Senate Bill Aims to Create National Database of Restrictive Property Covenants

Joshua Jamerson, Wall Street Journal, July 29, 2021

A new bill backed by a slate of Senate Democrats would allocate competitive grants to colleges and universities to analyze, digitize and map historic housing discrimination records, creating the first national database of its kind.

The focus of the effort is to research covenants attached to housing deeds, which emerged nationwide around the early 20th century, that made it harder for Black people in many cities to own property.

Sen. Tina Smith (D., Minn.), who wrote the bill, is working to get Democratic colleagues and at least some Republicans to back the effort after introducing the Mapping Housing Discrimination Act on Thursday afternoon.

“The impact of that discrimination endures today,” Ms. Smith said in an interview, adding that the point of the grants was to form a national database that can “shape the policies that we need to put in place to address this longstanding and enduring discrimination.”

{snip}

The bill would allocate $50 million over 10 years to the Department of Housing and Urban Development, which would provide grants of varying sizes to virtually any kind of higher-learning institution that committed to join with a local jurisdiction to analyze local property records from 1850 to 1988 for the purpose of identifying restrictive language in and digitize historic deeds and other property records. Institutions could use the grants for an array of purposes, including the procurement or development of digital tools to identify racial covenants in digitized property deeds or other records, according to a draft of the bill text viewed by The Wall Street Journal.
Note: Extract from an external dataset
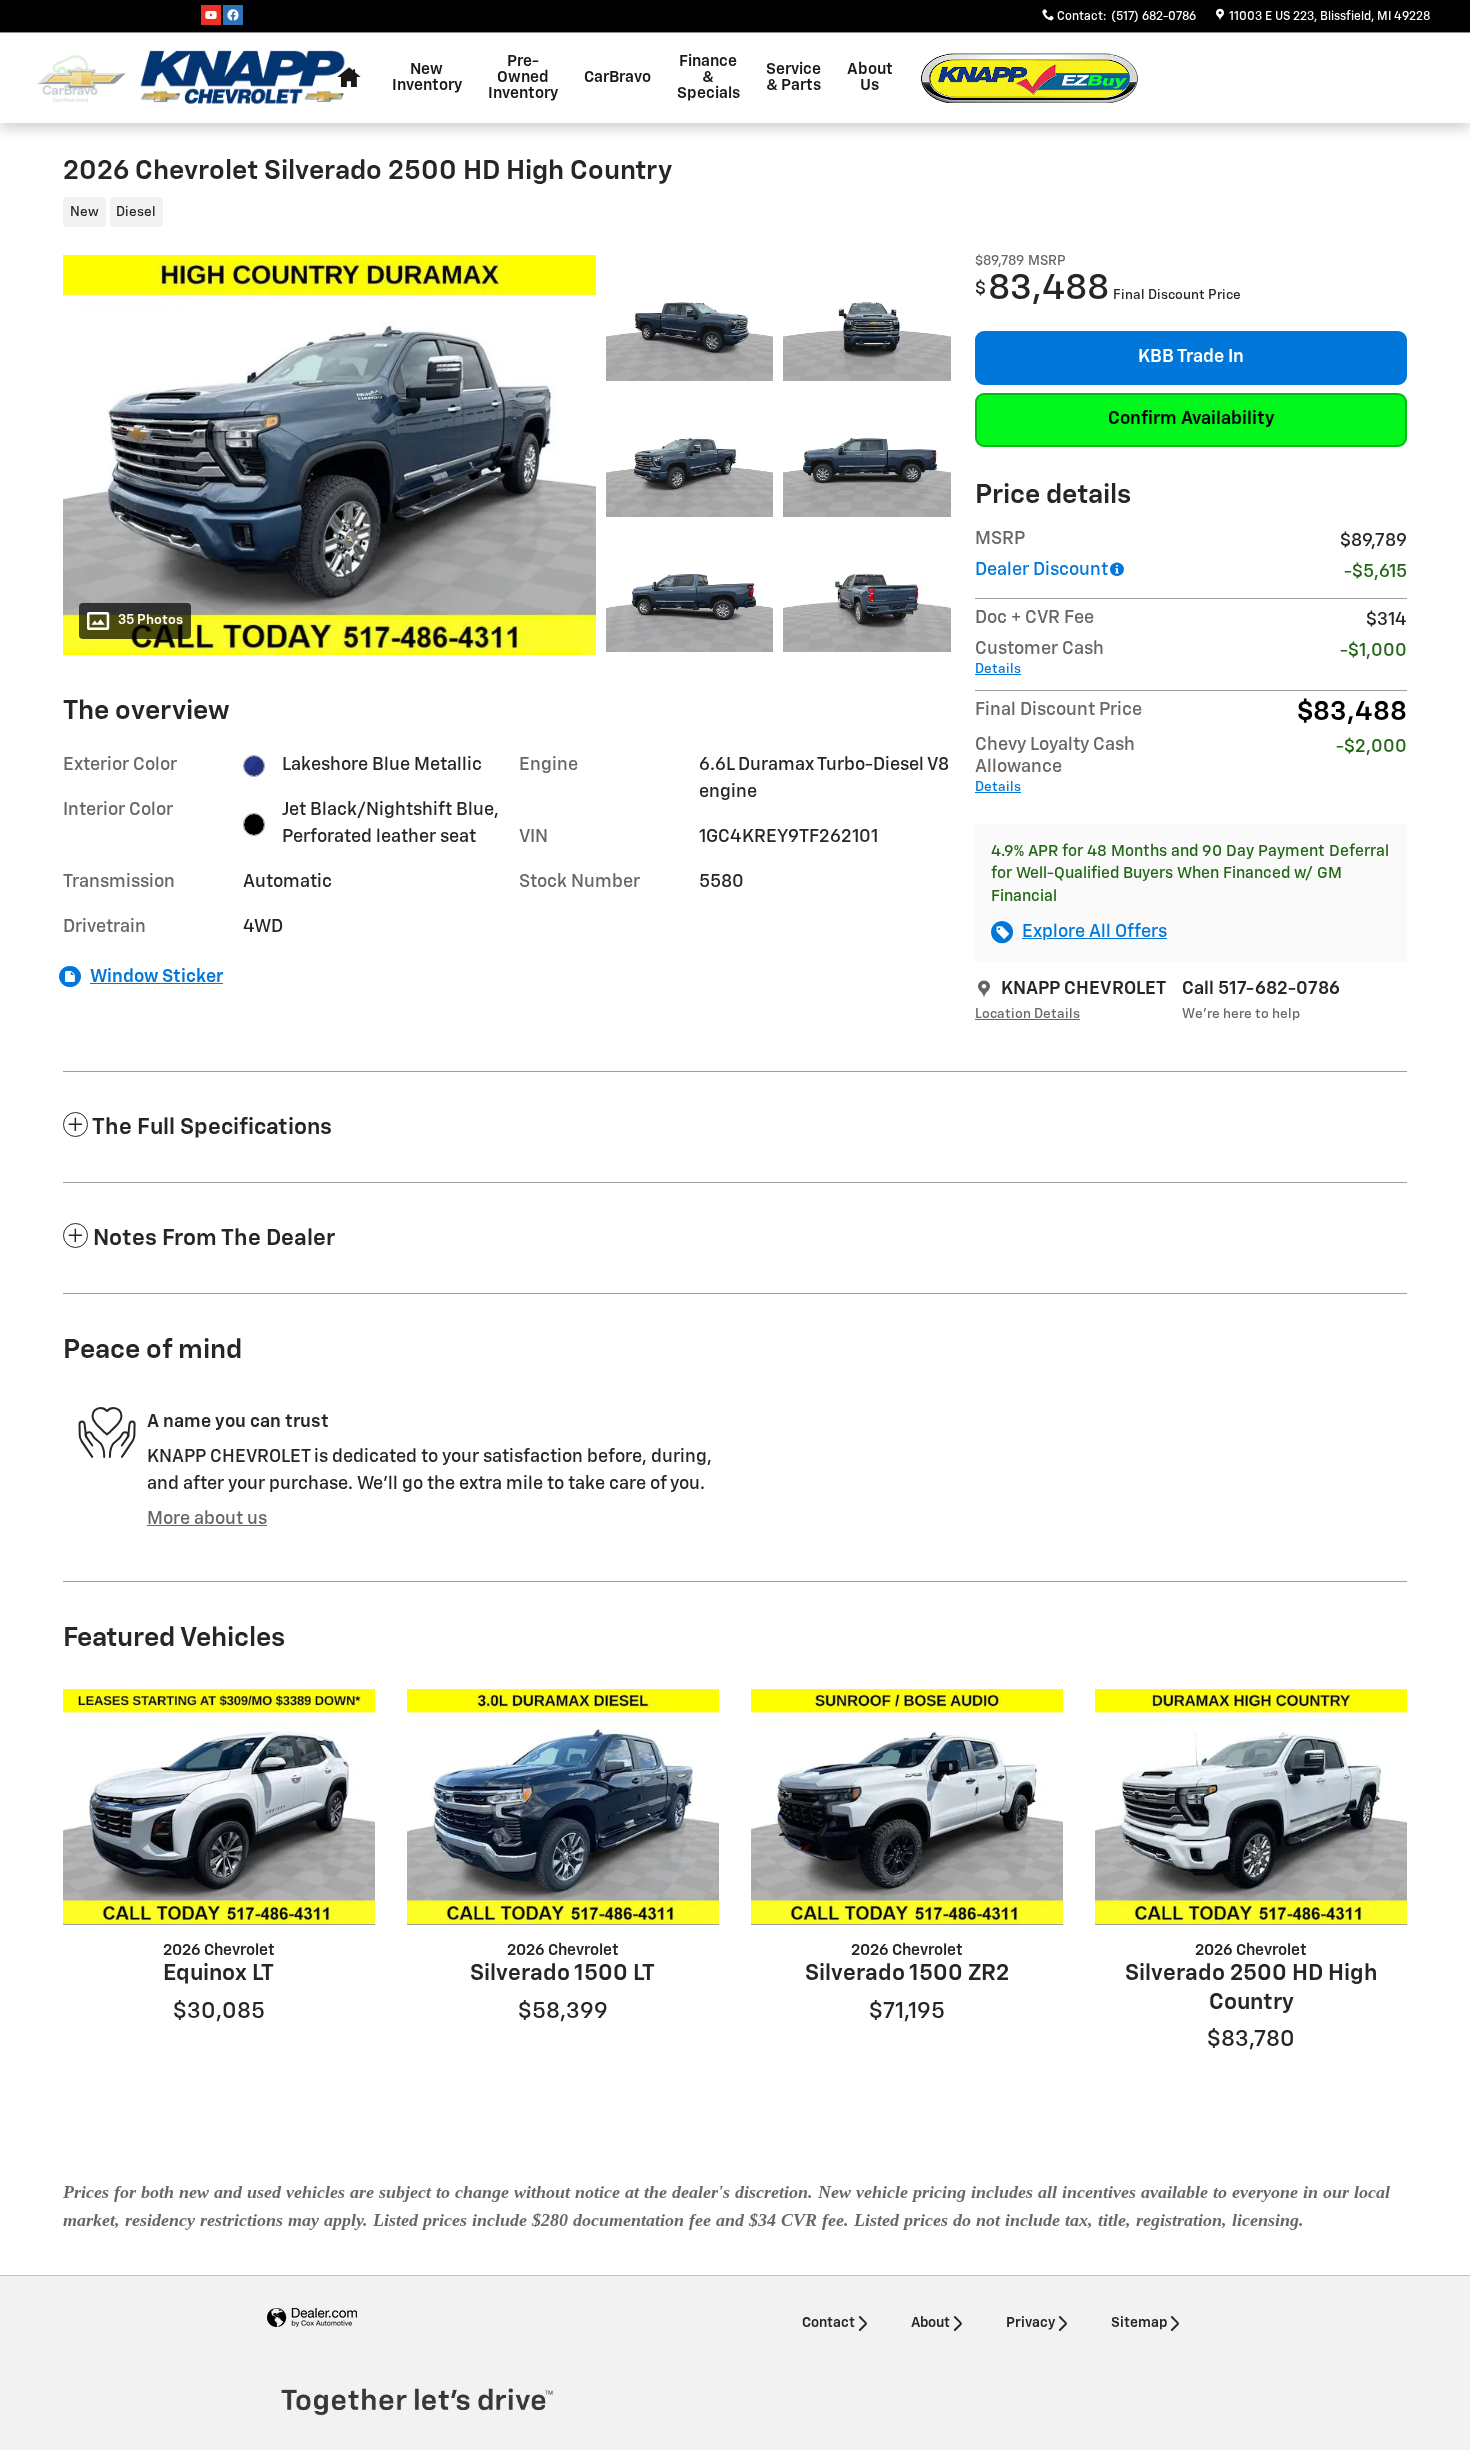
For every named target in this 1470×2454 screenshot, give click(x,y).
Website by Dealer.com (312, 2318)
Participants would be required to share their work with HUD, which would compile a national database that would be made publicly available. The bill also provides $7.5 million over 10 years for HUD to administer the grants and maintain the database.

Ms. Smith’s proposal follows a report from The Wall Street Journal this spring on the impact of the covenants in her home state of Minnesota. In the Minneapolis metro area, 77% of white residents own homes, compared with 25% of Black residents—a 52-percentage-point difference, larger than in any other major U.S. city, according to an analysis of census and survey data by a state agency.